→ WHAT YOU SHOULD DO
For the material below, return exactly the lines starting at the one holding "Task: Open the 克隆/下载 dropdown button" and ending at the one holding "The image size is (1372, 887).", counting both as part of the range.

→ EXERCISE INPUTS

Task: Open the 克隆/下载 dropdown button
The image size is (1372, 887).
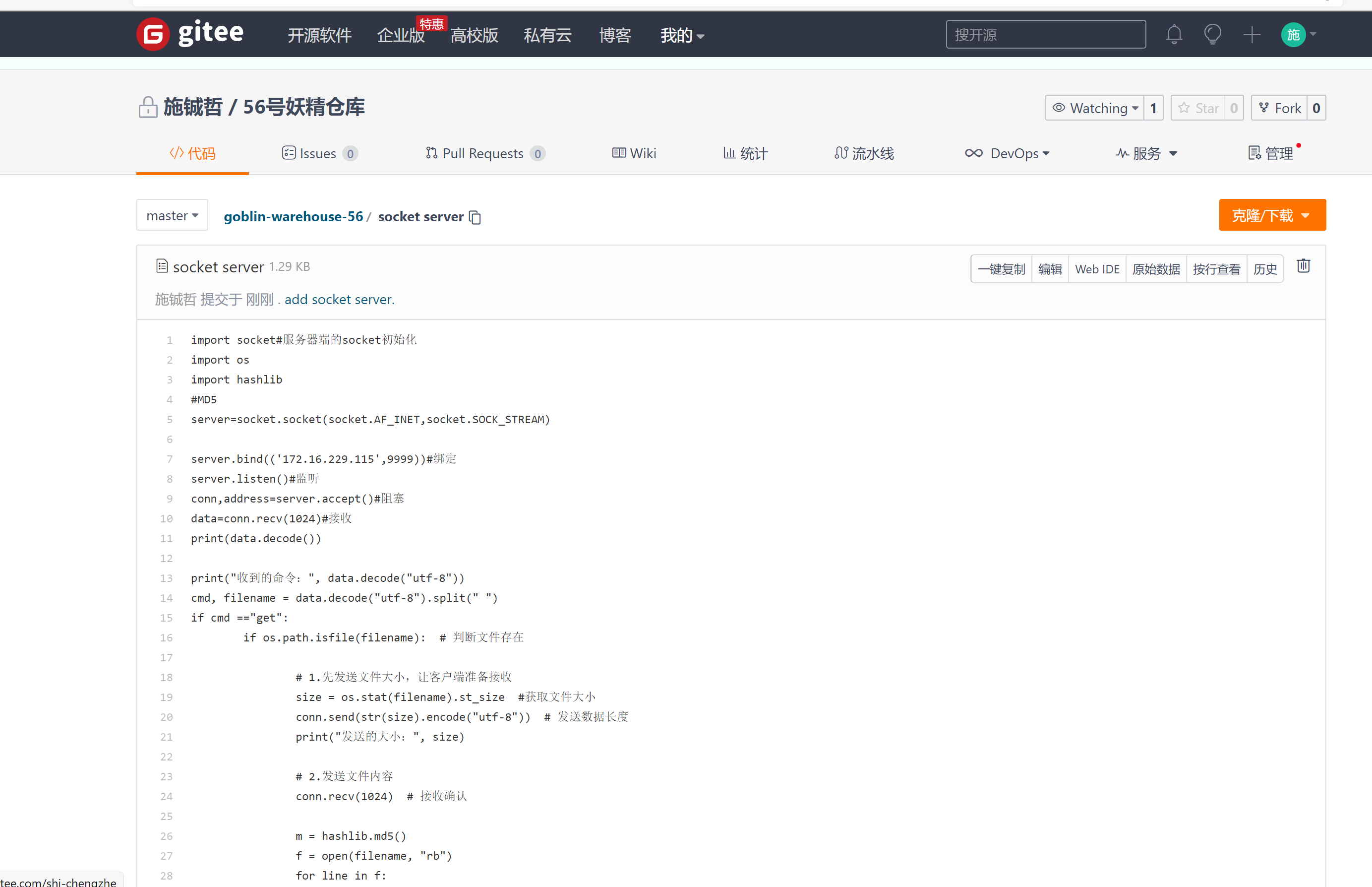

---

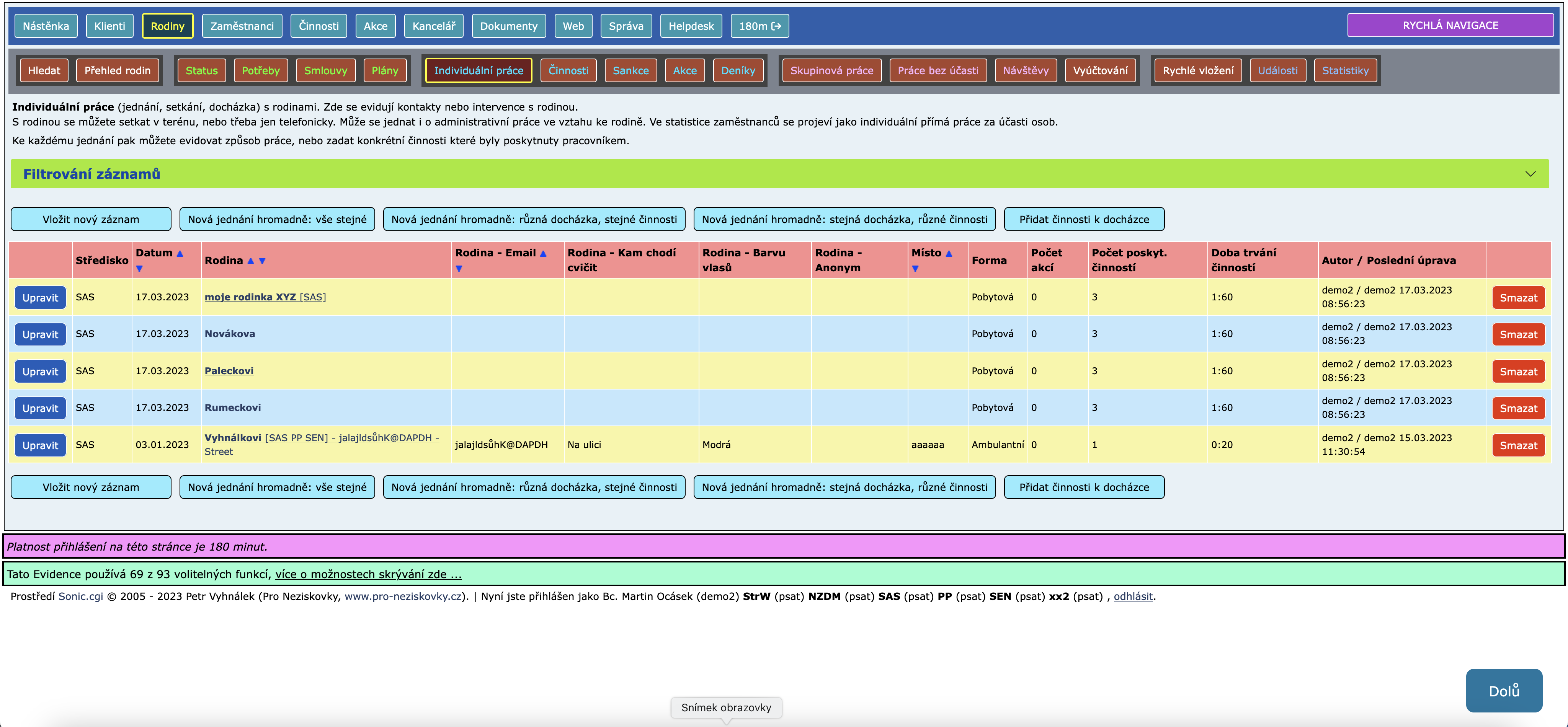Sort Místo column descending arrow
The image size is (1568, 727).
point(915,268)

→ RESULT
Task: Open the 克隆/下载 dropdown button
The image size is (1372, 887).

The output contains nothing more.